### REQUIREMENT
Which lines in the records below hold the word "computer"? Copy each of them.

### Items listed in a dataset

------------------------------------------------------------------------

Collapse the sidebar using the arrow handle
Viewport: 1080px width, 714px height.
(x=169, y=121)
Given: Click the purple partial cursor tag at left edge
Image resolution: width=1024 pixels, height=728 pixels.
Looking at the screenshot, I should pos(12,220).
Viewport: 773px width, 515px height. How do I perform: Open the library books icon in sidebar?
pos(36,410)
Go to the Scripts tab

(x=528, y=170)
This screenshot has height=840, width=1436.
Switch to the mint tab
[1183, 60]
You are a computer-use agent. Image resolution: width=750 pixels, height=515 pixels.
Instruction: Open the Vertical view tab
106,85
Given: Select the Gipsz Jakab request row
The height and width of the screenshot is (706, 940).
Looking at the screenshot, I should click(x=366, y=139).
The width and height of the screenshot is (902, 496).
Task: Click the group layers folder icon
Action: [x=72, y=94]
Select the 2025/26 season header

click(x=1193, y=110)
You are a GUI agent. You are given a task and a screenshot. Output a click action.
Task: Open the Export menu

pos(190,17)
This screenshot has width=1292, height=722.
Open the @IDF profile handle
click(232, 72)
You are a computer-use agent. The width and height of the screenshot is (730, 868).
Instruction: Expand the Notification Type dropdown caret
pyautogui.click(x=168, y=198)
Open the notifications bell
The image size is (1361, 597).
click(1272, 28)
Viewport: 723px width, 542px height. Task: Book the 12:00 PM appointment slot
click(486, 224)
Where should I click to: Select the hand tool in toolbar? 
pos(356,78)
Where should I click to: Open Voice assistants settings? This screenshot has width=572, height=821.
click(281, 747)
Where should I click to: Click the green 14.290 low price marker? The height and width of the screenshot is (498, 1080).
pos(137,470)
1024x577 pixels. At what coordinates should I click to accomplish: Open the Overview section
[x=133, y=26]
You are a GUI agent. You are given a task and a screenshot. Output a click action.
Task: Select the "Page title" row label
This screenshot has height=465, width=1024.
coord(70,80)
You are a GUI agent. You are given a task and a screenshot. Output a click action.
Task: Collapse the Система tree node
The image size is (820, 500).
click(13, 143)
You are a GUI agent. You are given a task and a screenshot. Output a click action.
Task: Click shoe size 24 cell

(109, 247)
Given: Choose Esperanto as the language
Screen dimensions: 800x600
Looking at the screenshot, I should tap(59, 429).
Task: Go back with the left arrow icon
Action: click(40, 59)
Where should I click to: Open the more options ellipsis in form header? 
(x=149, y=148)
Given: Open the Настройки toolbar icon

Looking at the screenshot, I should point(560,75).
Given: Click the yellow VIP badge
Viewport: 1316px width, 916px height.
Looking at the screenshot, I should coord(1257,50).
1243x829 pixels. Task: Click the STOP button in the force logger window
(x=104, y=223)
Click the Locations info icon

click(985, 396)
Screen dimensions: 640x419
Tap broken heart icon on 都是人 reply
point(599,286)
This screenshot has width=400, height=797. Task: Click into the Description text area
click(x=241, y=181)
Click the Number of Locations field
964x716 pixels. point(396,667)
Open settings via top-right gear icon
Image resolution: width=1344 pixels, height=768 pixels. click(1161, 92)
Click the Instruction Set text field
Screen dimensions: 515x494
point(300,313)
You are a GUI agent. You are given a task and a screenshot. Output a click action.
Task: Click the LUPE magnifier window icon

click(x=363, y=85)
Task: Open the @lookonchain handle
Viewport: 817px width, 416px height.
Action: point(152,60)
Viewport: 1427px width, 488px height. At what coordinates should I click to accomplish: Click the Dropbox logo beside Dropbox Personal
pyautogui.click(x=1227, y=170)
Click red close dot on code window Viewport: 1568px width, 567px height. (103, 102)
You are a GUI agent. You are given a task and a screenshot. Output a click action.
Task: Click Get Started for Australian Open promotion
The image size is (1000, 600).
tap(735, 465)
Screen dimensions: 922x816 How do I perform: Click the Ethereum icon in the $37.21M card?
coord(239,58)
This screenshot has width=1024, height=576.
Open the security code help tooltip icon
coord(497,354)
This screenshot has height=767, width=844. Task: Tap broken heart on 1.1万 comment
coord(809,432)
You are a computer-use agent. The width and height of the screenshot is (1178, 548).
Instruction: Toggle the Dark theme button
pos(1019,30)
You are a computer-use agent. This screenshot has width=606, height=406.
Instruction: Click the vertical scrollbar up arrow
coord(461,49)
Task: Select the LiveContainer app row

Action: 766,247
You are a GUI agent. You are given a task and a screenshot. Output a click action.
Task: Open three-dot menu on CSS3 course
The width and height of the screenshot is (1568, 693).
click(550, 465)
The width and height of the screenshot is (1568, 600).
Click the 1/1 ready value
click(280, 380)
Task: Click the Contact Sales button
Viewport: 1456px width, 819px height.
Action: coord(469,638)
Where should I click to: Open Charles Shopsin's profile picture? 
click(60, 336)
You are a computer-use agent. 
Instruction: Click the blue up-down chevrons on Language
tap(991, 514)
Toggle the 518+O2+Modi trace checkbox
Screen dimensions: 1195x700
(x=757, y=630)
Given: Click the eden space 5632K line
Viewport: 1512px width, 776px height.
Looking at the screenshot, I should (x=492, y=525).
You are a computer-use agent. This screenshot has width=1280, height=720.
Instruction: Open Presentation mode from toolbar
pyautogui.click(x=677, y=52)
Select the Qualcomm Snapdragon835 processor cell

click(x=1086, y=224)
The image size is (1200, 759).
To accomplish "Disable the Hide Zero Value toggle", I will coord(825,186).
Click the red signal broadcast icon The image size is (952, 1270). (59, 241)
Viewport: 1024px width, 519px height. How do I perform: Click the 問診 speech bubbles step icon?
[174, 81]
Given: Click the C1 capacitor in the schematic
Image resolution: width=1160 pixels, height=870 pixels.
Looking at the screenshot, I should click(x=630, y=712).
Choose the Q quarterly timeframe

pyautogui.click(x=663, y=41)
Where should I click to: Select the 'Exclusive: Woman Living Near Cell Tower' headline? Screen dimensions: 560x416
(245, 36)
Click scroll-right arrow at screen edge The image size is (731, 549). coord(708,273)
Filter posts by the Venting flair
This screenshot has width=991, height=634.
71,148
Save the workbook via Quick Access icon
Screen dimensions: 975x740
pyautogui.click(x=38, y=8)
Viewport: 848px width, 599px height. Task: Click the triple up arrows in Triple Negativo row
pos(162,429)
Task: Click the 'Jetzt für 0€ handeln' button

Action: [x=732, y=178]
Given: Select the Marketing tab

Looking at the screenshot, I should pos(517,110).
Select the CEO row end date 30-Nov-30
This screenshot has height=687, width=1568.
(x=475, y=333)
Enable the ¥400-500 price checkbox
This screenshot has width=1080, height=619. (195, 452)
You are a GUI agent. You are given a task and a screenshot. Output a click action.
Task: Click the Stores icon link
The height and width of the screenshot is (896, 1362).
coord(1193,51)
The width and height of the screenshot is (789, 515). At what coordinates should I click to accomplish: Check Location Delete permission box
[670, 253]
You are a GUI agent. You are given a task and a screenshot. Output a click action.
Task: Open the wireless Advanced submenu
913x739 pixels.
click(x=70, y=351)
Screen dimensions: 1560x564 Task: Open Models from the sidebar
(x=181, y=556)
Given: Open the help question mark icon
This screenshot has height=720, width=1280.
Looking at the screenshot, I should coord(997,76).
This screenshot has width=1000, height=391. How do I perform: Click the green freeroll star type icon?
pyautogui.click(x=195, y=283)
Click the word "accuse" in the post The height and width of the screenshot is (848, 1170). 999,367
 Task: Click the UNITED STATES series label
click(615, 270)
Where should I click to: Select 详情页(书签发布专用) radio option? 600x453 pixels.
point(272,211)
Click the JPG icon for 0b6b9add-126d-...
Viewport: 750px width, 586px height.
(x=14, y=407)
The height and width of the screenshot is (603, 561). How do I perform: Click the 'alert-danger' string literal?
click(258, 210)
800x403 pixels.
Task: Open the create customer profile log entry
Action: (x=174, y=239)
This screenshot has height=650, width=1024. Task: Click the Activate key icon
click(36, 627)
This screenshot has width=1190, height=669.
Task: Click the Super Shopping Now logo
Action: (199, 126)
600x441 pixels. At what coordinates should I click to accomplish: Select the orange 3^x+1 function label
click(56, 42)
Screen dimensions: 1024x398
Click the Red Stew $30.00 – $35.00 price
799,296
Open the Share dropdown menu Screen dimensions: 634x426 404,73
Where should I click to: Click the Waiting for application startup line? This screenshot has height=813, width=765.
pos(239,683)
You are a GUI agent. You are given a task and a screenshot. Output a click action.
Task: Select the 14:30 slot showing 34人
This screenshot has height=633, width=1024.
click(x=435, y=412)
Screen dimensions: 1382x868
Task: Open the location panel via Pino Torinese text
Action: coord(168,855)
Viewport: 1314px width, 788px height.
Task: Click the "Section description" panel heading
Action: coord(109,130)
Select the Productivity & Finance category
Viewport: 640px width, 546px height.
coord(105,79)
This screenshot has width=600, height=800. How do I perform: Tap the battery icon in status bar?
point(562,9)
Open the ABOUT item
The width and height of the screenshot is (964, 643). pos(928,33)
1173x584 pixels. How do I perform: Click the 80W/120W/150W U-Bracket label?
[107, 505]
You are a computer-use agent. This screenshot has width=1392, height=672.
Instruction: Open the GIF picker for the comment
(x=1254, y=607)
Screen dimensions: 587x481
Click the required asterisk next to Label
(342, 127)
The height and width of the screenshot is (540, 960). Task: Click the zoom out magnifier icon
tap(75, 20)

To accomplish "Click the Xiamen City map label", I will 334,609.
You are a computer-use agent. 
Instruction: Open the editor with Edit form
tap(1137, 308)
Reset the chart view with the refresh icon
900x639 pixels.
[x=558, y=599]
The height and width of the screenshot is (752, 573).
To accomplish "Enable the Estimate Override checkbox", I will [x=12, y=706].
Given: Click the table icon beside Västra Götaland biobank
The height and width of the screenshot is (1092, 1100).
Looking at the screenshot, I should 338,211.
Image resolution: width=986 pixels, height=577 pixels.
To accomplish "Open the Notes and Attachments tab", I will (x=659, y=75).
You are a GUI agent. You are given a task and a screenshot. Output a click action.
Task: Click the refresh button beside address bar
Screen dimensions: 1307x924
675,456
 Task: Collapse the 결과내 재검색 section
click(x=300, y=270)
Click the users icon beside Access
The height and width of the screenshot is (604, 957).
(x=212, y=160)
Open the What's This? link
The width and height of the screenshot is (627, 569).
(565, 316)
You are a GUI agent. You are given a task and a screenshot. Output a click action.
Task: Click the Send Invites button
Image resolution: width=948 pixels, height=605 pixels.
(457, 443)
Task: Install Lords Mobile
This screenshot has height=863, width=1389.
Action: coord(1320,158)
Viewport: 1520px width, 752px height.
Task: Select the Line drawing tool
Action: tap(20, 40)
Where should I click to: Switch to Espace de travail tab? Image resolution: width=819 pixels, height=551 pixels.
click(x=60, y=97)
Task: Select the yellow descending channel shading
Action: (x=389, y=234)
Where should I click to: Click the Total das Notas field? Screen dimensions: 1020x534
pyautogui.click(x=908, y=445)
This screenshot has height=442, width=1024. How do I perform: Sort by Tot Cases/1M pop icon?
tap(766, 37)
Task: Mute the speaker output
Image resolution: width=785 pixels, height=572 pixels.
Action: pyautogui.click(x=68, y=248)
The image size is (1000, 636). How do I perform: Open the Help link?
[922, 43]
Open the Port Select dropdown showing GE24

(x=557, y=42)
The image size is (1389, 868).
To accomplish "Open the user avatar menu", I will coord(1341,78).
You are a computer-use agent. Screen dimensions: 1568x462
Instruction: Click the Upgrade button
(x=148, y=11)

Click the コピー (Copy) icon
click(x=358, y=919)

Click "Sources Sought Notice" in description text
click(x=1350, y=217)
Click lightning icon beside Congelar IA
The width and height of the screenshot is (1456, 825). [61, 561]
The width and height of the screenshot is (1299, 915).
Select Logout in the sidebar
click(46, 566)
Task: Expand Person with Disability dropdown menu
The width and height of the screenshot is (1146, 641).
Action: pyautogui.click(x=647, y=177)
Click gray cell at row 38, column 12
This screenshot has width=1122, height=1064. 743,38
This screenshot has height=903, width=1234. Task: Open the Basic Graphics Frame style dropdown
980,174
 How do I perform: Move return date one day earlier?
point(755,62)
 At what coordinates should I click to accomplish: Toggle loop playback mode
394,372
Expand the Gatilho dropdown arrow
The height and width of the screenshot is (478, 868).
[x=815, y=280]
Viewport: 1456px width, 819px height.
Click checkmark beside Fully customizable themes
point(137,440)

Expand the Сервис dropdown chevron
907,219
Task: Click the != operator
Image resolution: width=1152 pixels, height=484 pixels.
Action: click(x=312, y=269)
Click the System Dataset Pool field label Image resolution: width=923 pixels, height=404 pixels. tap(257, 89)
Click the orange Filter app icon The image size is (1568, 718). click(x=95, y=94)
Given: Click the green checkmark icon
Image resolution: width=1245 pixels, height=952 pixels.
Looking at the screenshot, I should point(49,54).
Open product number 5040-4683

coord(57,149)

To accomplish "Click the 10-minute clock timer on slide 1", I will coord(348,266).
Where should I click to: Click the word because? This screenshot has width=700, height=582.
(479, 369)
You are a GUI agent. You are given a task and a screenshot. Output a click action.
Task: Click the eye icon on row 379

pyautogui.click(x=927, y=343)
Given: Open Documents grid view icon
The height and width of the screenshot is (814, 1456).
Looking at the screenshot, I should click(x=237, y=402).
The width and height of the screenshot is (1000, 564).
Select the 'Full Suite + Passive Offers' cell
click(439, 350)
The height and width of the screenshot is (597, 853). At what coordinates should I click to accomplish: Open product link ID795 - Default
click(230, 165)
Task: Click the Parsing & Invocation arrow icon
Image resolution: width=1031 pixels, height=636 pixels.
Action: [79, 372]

------------------------------------------------------------------------

### SOLUTION TO THIS EXERCISE
You are a computer-use agent. Image resolution: width=750 pixels, height=515 pixels.
You are a computer-use agent. The width and height of the screenshot is (730, 868).
You are a computer-use agent. The width and height of the screenshot is (1178, 548).
You are a computer-use agent. This screenshot has width=606, height=406.
You are a computer-use agent. 
You are a computer-use agent. This screenshot has width=1280, height=720.
You are a computer-use agent. This screenshot has width=1392, height=672.
You are a computer-use agent. 
You are a computer-use agent. Screen dimensions: 1568x462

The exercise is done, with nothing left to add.